Did Hershey’s Run an Illegal Lottery?
It’s a regular occurrence to see sweepstakes advertised when you shop – especially on product packaging. This is exactly what consumers saw on packages of Reese’s Peanut Butter Cups stating, “You Could Win $25,000” accompanied by, “SEE DETAILS INSIDE” written in smaller, but still very visible, print. It stands to reason that the only way to see inside the package is to buy it first.
Is this a big deal or an actual legal concern? After all, the cost of this product is less than $2.00 which is very little to shell out for the chance to win a decent amount of money. But here is the thing: sweepstakes are highly regulated to prevent purchase entry methods from seeing the light of day. Entering a sweepstakes by making a purchase for the chance to win a prize is fraught with inherent unfairness because it has the potential to favor only those who can afford to play. Plus, the flow of profits goes back to the sponsor (i.e. Hershey’s Co.) which raises legitimate questions about the brand’s reason for running a sweepstakes in the first place.

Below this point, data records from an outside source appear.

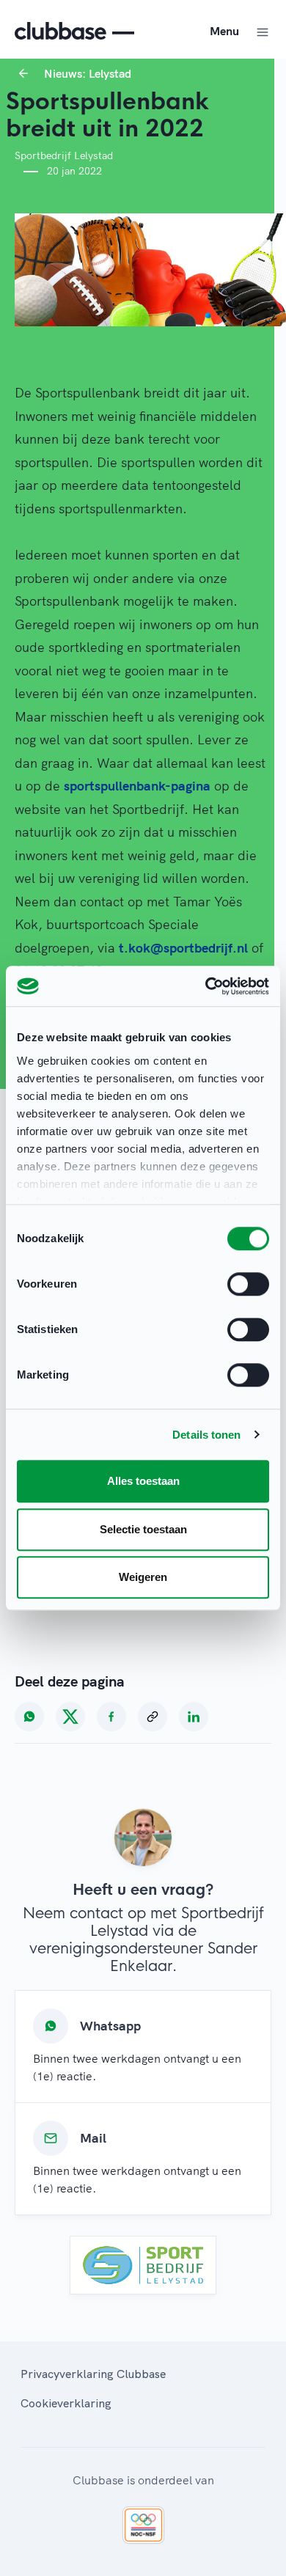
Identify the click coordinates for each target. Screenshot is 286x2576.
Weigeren (143, 1577)
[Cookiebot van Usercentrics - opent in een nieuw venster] (205, 986)
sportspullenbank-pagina (137, 785)
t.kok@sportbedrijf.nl (183, 947)
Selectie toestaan (143, 1529)
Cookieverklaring (66, 2403)
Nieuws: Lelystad (87, 73)
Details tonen (206, 1434)
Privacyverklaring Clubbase (93, 2373)
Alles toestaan (143, 1481)
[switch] (248, 1284)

Who Regulates Sweepstakes and Lotteries?
Three federal agencies – the Federal Trade Commission (FTC), the Federal Communications Commission (FCC), and the U.S. Postal Service – enforce laws governing sweepstakes. State regulatory agencies, in addition to Attorneys General, also keep an eye on sweepstakes and can enforce stringent repercussions. In this case, Edgar Dworsky, who is a former assistant Attorney General in Massachusetts, has questioned the legality of this sweepstakes. Hershey’s Co., could end up being fined or even banned from running sweepstakes if a case is brought against them and won in the court of law.
Why are Sweepstakes and Lotteries Regulated?
The reason safeguards for sweepstakes, which are also classified as “games of chance,” exist is to ensure consumers are not misled, prizes are dutifully awarded, and to prevent companies from running illegal lotteries. By failing to put “No Purchase Necessary” and details on where to enter without buying Reese’s Peanut Butter Cups, Hershey’s Co., blurred the line between running a legal sweepstakes versus an illegal lottery.
It’s not that lotteries are illegal in the United States. It’s that the only entity that can legally operate a lottery is a state government. We know our early founders and legislators often gambled, participated in sweepstakes, and even authorized lotteries to fund schools and roads. However, for hundreds of years, the legality of lotteries has ebbed and flowed – with good reason because of the ethical and moral issues involved. By 1895 the corruption surrounding lotteries was so vast, they were prohibited. New Hampshire was the first to offer a state lottery in 1964 and as recently as 2019 Mississippi also legalized this form of gambling. As of today, only a handful of states (Alabama, Utah, Alaska, Hawaii, and Nevada) have refrained from legalizing a state-run lottery.
One reason why these states have not legalized lotteries stems from religious beliefs about the ethics of gambling. Another reason is to avoid competition; this is especially true in a state like Nevada where revenues from casinos would be diluted if convenience and grocery stores sold lottery tickets. One of the more compelling reasons to prevent the legalization of a lottery is because a disproportionate number of participants are from lower-income communities as found by the Howard Center for Investigative Journalism (read more about this at Mega Billions: The great lottery wealth transfer – CNS Maryland). The moral and ethical dilemmas surrounding lotteries are valid and explain why so many marketing dollars are spent touting the social good they accomplish.
What is an Illegal Lottery?
An illegal lottery is a promotional structure that includes three elements: chance, prize, and consideration.
- Chance means there is an opportunity to win via a random drawing or even matching a lucky number.
- The prize can range from a gift card to cash to a trip or even a new car.
- Consideration typically consists of an entry fee but can also be a substantial amount of effort or time.
To successfully run a sweepstakes instead of an illegal lottery, one of the preceding three elements must be eliminated. The “see details inside” language on the packaging can only be done if the item is purchased. There were claims from Hershey Co. that the packaging contained QR codes with more information on how to enter without a purchase but QR codes were not found on the product after a spot check was done. Also, we posit that a QR code is not sufficient to indicate in a meaningful and transparent way that details about how to enter for free can be located by following it.
Is the FTC Investigating the Reese’s Sweepstakes?
At this time, the FTC has not confirmed or denied an investigation against Hershey Co. We will continue to watch this topic to see what happens next. In the meantime, always clearly state how people can enter for free if a purchase element is part of your sweepstakes. We never want our clients to encounter legal friction when they run a sweepstakes; even if there is no formal lawsuit or penalties issued, being a poster child for something that runs askew to what might be legal isn’t an ideal experience for any brand. Particularly in this day and age when inflation and corporate greed continue to be hot topics on the minds of consumers. A sweepstakes is supposed to engage consumers and elevate brand trust instead of alienating consumers and eroding brand trust.